Similar to developing a sleep schedule, students should create a calendar to ensure that they are in a state of emotional homeostasis throughout the school year. Rasmussen College Student Services Coordinator Annie Goddard advises that students should, “Purchase a planner or utilize a cell phone calendar application to track and manage their schedules.” She goes on to suggest “scheduling time to study and time for yourself, just as you would block off time for an actual engagement.”
3) Develop tools to manage stress levels.
Goddard asserts, “One instrument for success is making sure the student focuses time and energy on each of their major priorities—including school, work, and personal life. Just as human resource professionals suggest taking advantage of a vacation and tuning out work—your body and brain need the same balance between work and play as a college student.
4) Connect with peers in your major and/or classes.
Networking can apply to not only the business world—but also academia.
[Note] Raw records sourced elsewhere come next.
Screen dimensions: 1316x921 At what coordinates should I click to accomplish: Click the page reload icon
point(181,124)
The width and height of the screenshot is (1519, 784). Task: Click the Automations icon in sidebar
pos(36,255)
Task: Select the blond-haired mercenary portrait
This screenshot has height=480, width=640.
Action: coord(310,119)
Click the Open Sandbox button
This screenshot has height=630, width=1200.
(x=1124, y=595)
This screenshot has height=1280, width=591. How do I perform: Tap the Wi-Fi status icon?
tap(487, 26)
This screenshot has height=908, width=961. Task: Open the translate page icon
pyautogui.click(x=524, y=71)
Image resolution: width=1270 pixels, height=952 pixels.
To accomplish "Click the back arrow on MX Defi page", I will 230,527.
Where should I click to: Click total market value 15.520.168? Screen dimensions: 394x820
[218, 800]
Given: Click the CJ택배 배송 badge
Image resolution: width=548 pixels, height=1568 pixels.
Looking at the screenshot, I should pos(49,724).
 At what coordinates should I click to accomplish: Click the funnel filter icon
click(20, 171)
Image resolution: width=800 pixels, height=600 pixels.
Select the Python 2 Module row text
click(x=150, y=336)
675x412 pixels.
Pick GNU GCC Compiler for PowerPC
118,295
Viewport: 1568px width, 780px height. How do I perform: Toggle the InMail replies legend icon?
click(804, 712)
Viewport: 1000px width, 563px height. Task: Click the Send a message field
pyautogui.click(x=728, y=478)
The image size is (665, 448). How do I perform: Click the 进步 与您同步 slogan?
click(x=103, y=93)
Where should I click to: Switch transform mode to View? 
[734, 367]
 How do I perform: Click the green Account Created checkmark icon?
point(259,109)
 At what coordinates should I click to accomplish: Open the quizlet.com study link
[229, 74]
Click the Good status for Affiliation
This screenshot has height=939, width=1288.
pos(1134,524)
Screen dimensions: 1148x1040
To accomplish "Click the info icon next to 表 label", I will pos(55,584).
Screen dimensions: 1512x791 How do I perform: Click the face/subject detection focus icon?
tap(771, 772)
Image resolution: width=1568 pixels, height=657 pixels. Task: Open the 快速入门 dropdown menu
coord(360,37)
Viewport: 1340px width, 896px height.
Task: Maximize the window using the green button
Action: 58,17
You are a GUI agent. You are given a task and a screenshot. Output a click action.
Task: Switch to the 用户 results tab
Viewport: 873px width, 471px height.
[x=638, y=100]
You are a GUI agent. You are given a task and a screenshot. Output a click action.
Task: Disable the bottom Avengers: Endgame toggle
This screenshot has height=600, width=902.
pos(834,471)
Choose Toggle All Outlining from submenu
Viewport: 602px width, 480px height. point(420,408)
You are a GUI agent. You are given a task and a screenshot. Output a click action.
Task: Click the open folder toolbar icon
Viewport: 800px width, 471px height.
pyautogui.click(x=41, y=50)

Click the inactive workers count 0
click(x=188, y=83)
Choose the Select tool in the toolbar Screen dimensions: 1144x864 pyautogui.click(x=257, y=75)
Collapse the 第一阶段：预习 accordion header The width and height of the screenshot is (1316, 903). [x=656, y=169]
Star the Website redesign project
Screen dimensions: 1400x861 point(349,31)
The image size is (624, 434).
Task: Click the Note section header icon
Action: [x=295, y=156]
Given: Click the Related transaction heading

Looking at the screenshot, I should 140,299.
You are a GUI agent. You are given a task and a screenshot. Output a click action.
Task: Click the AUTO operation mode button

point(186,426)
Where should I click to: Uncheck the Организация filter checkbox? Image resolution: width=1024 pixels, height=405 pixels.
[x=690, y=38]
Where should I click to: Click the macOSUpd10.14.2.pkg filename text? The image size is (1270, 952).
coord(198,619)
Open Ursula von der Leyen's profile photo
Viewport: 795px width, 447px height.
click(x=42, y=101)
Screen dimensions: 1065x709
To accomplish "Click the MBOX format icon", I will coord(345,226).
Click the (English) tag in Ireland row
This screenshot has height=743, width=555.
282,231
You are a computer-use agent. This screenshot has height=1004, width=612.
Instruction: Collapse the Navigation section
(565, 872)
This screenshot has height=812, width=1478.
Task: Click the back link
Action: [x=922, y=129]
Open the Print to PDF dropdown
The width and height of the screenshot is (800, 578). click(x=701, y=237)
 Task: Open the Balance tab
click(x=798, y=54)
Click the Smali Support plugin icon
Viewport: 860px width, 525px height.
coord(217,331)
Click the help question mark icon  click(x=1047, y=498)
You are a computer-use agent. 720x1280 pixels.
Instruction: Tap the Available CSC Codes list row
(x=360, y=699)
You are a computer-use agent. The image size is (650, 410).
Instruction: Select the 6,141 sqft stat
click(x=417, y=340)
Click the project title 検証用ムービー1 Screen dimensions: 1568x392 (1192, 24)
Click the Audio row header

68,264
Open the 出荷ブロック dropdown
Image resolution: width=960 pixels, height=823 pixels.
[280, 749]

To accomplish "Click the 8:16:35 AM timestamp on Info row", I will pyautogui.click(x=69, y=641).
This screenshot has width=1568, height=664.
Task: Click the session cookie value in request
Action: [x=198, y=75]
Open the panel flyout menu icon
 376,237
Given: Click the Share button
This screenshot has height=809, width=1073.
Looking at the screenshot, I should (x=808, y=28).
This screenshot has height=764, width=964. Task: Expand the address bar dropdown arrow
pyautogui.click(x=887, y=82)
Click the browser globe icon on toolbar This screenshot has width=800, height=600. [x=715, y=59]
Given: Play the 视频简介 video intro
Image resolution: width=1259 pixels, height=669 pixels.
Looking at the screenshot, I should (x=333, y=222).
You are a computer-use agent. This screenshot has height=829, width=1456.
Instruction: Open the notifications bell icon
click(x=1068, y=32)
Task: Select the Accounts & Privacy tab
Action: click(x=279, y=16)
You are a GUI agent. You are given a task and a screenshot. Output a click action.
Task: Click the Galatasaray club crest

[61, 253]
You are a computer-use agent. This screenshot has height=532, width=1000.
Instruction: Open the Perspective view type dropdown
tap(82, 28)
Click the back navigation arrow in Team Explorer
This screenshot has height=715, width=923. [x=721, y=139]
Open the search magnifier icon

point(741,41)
Goddard recommends that connecting with fellow pupils is smart because it can, “Provide a net to bounce ideas around for future class projects or papers—and also gets your brain in gear for stimulating academic discussions.” If you have an undecided major, explore occupations and careers at CareerOneStop.org.
5) Buy classroom essentials.
At least three weeks before school starts, college co-eds should shop for essential supplies. Notebooks, laptops, resource books, software, lab equipment, and calculators—are all intrinsic to the classroom experience. Students shouldn’t wait until the last minute to grab college essentials because it will cause unnecessary stress.
6) Get fiscally fit.
The U.S. Department of Education suggests learning your P’s and Q’s of financial literacy. Often times in the beginning of a post-secondary education, students have a lot of bills that heap up quickly and little experience with managing money. Learning "fiscal fitness", according to the U.S. Department of Education, means practicing smart money management techniques. Educating yourself on student aid assistance, managing credit cards, watching ATM fees, and making a self-imposed budget of food and entertainment expenses are all integral aspects of fiscal fitness. Online resources, like Mymoney.gov is a great place to start learning about fiscal fitness.
7) Square away your life outside of school.
Bracius proposes students should, “Square away extraneous necessities like parking, childcare (if applicable), gym memberships, and even housing. Doing this will allow students to have stronger focus while in the classroom.” The U.S. Government provides a great list of online resources for college essentials on Students.gov.
8) Train your brain.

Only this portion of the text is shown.